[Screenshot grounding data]
Start of Block

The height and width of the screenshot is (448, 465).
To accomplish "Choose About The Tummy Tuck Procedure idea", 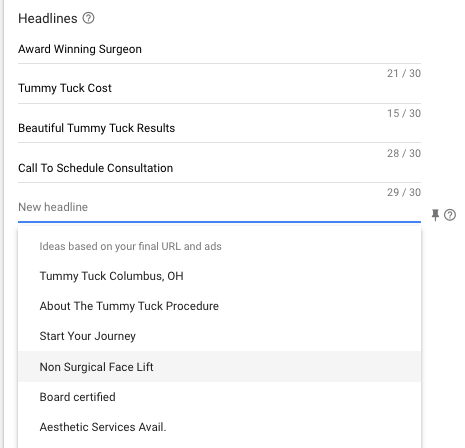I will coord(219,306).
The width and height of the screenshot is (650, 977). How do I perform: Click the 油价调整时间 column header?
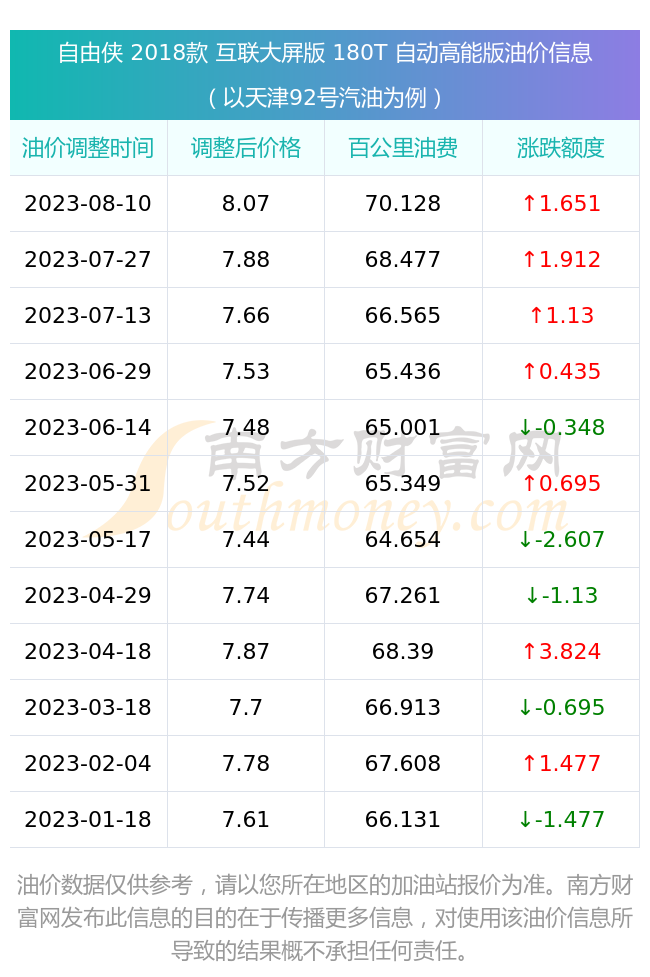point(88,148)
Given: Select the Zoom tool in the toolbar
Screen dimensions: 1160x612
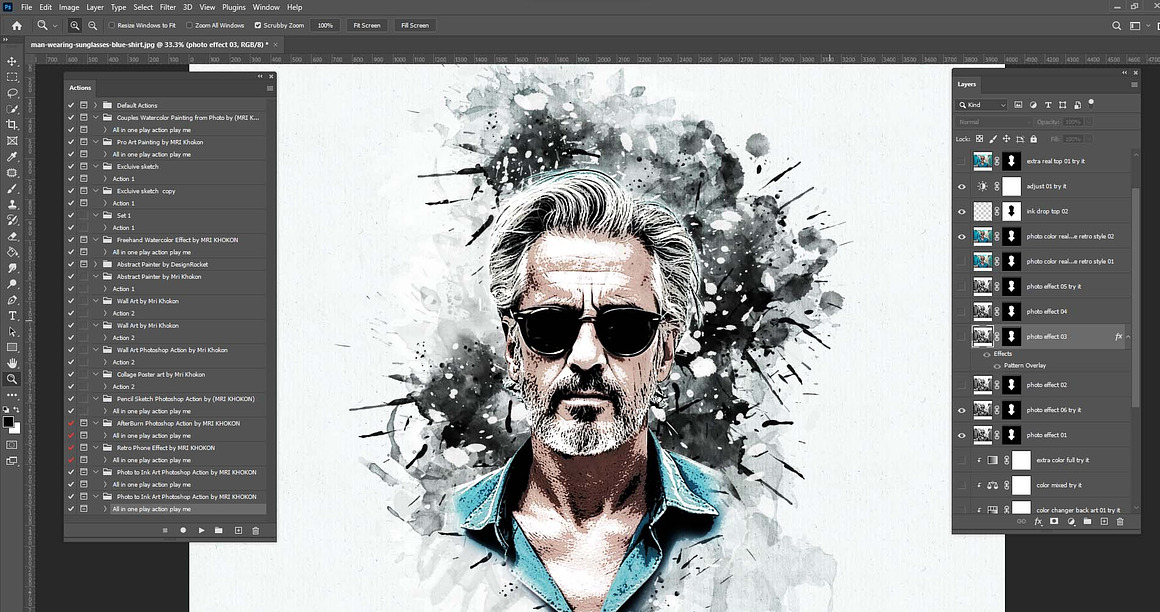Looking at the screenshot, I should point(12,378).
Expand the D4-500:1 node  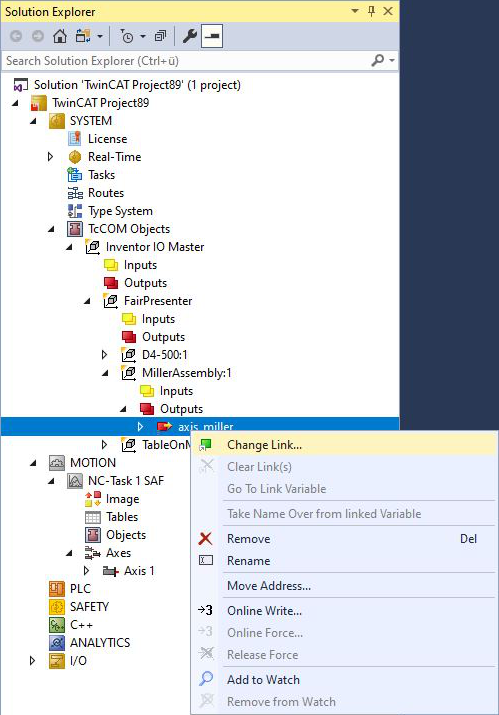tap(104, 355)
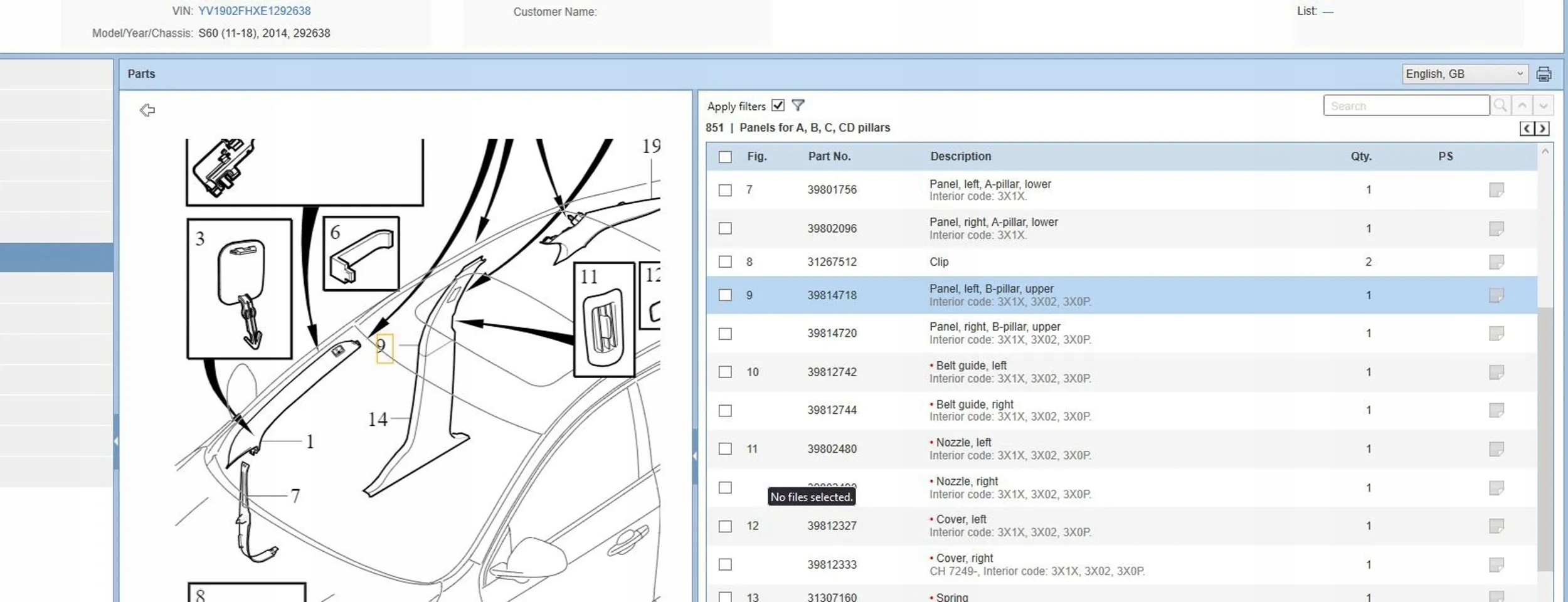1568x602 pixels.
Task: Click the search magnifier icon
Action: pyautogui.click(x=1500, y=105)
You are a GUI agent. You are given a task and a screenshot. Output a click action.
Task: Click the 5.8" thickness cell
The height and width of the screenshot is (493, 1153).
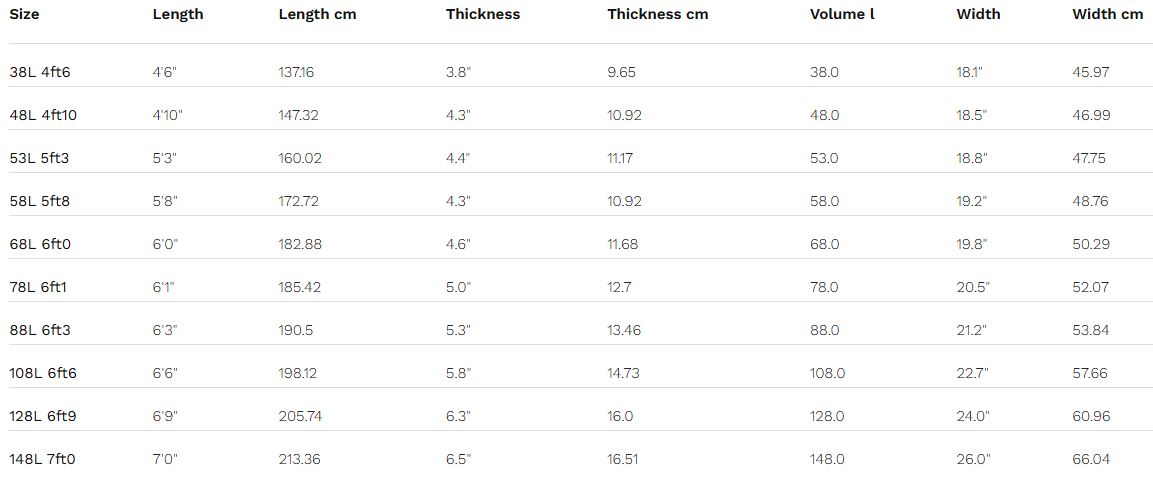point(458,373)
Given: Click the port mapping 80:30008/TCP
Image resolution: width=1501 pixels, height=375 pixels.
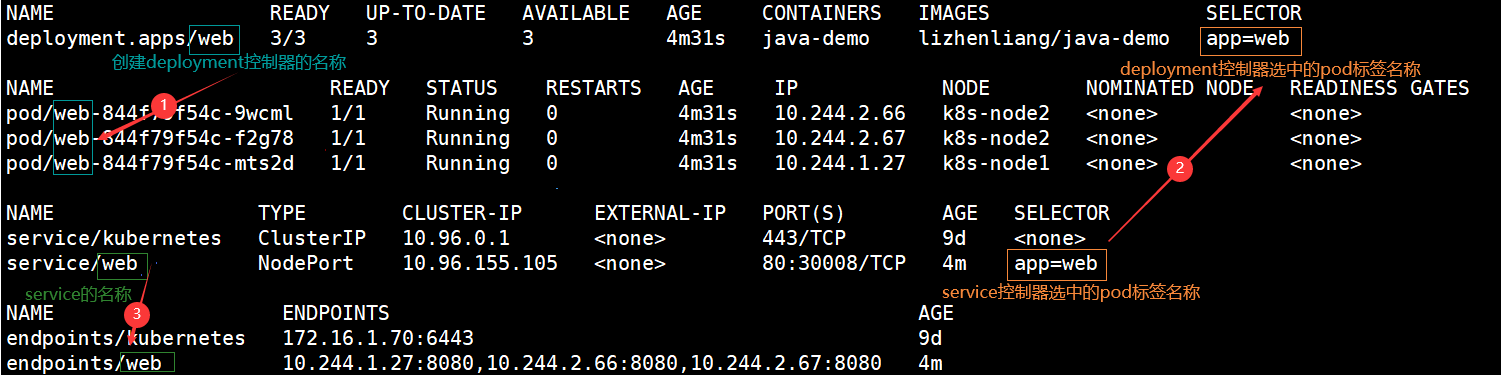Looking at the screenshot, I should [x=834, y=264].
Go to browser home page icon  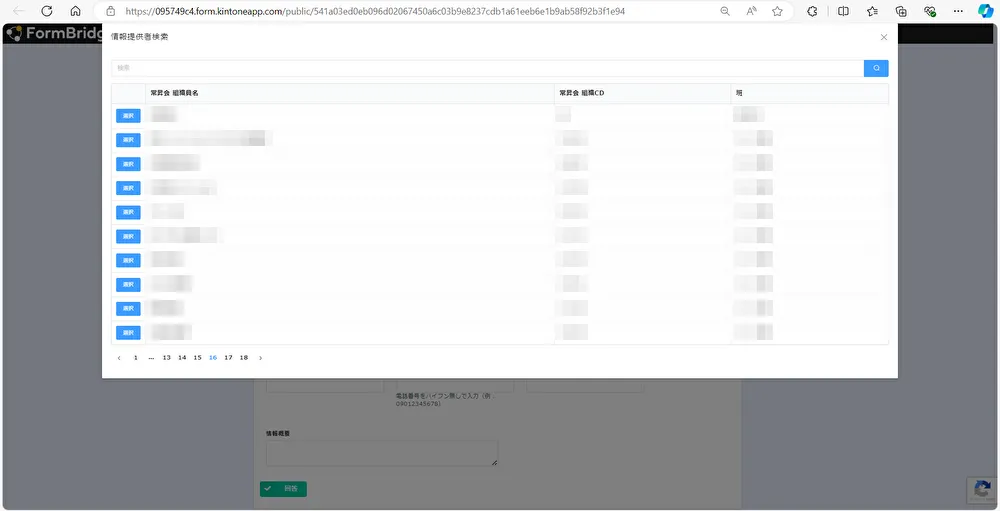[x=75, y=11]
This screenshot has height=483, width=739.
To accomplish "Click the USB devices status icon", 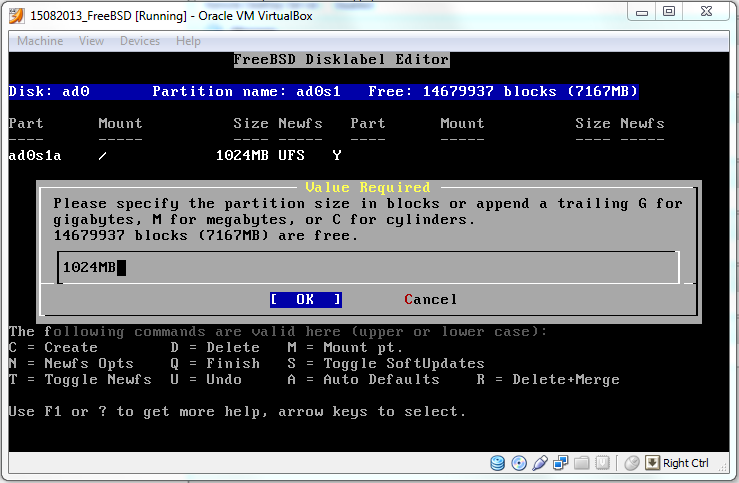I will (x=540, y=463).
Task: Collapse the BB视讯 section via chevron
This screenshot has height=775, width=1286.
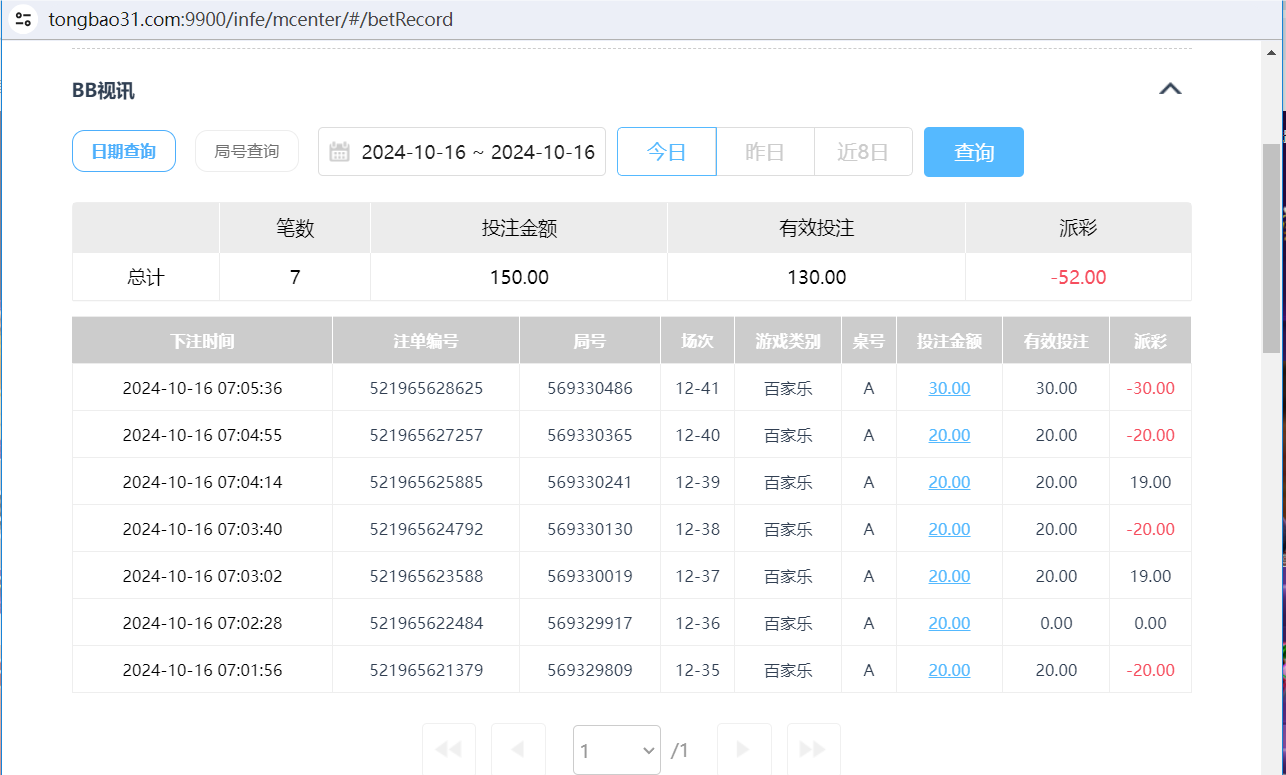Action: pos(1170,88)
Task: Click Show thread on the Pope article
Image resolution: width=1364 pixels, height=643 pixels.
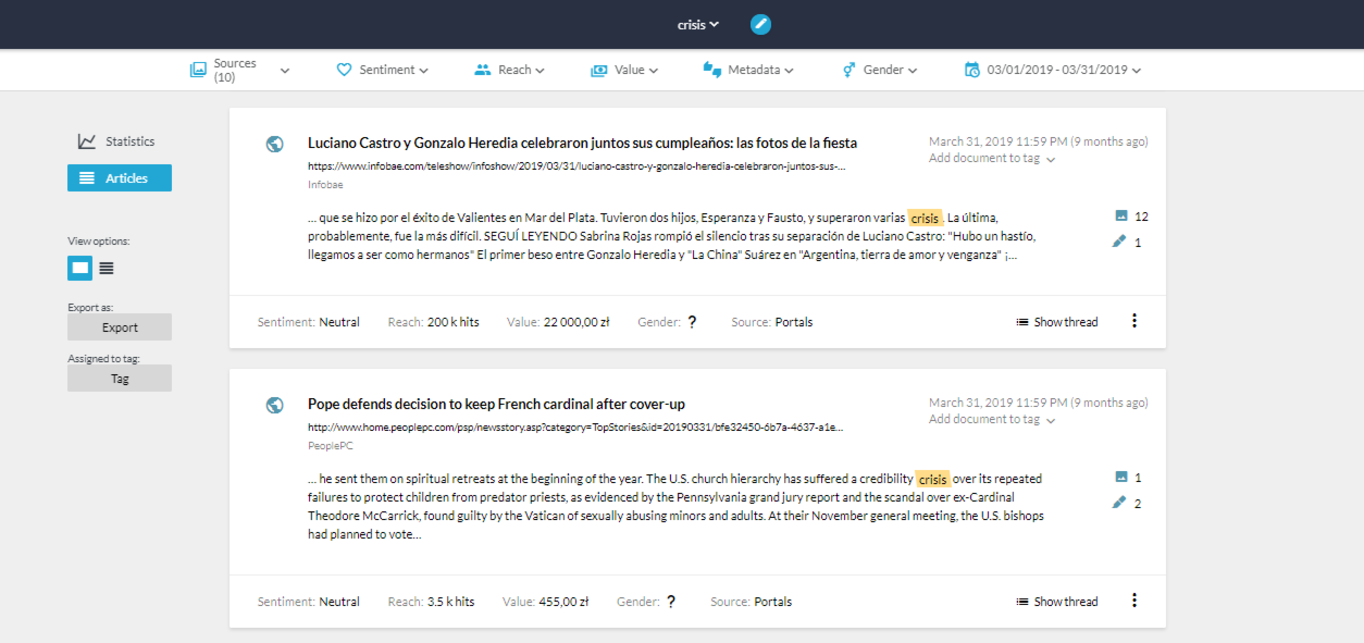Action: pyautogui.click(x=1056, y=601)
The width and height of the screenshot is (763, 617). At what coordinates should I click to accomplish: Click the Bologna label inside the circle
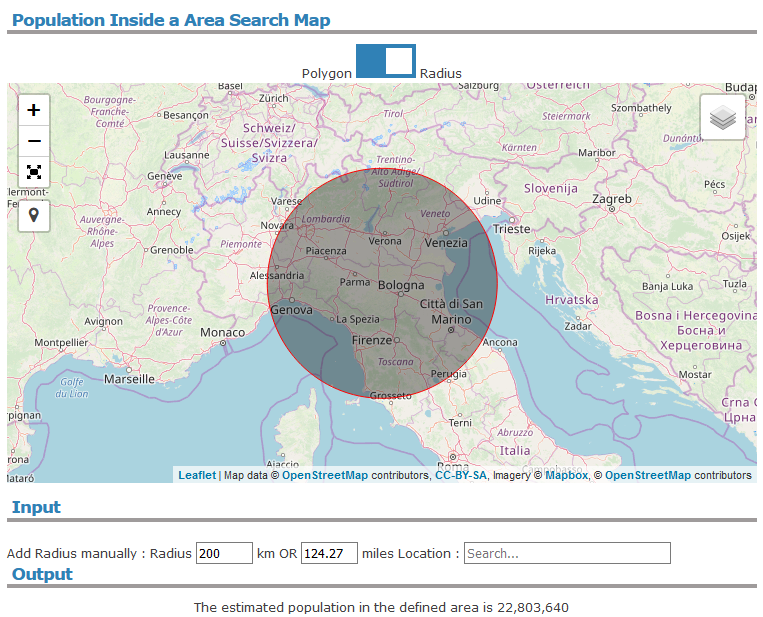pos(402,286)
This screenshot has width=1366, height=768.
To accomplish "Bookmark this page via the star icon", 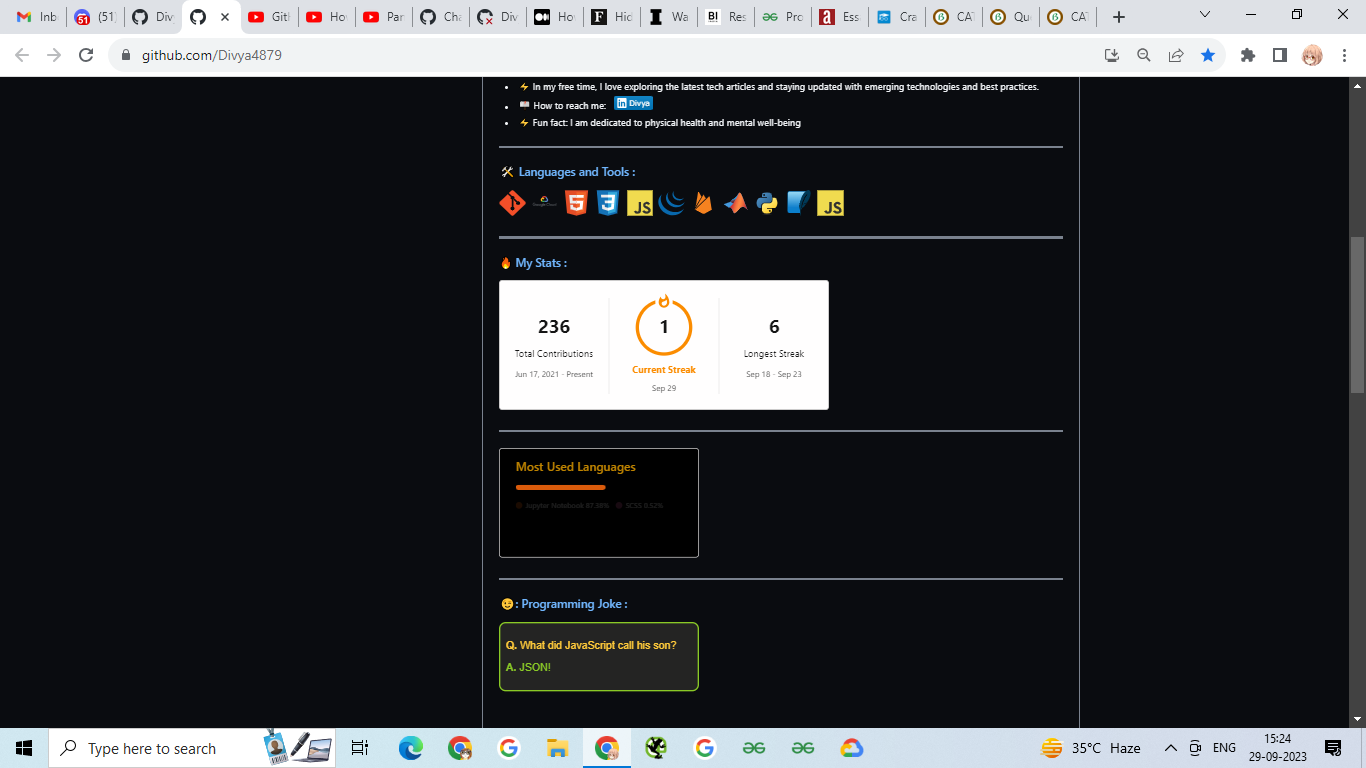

End of Block

**TASK INSTRUCTIONS**. Find the line with "This screenshot has width=1366, height=768.". Reproduce it and every line after it through the last line above exactly, leaving out the pictures.

**ANSWER**.
This screenshot has width=1366, height=768.
To accomplish "Bookmark this page via the star icon", 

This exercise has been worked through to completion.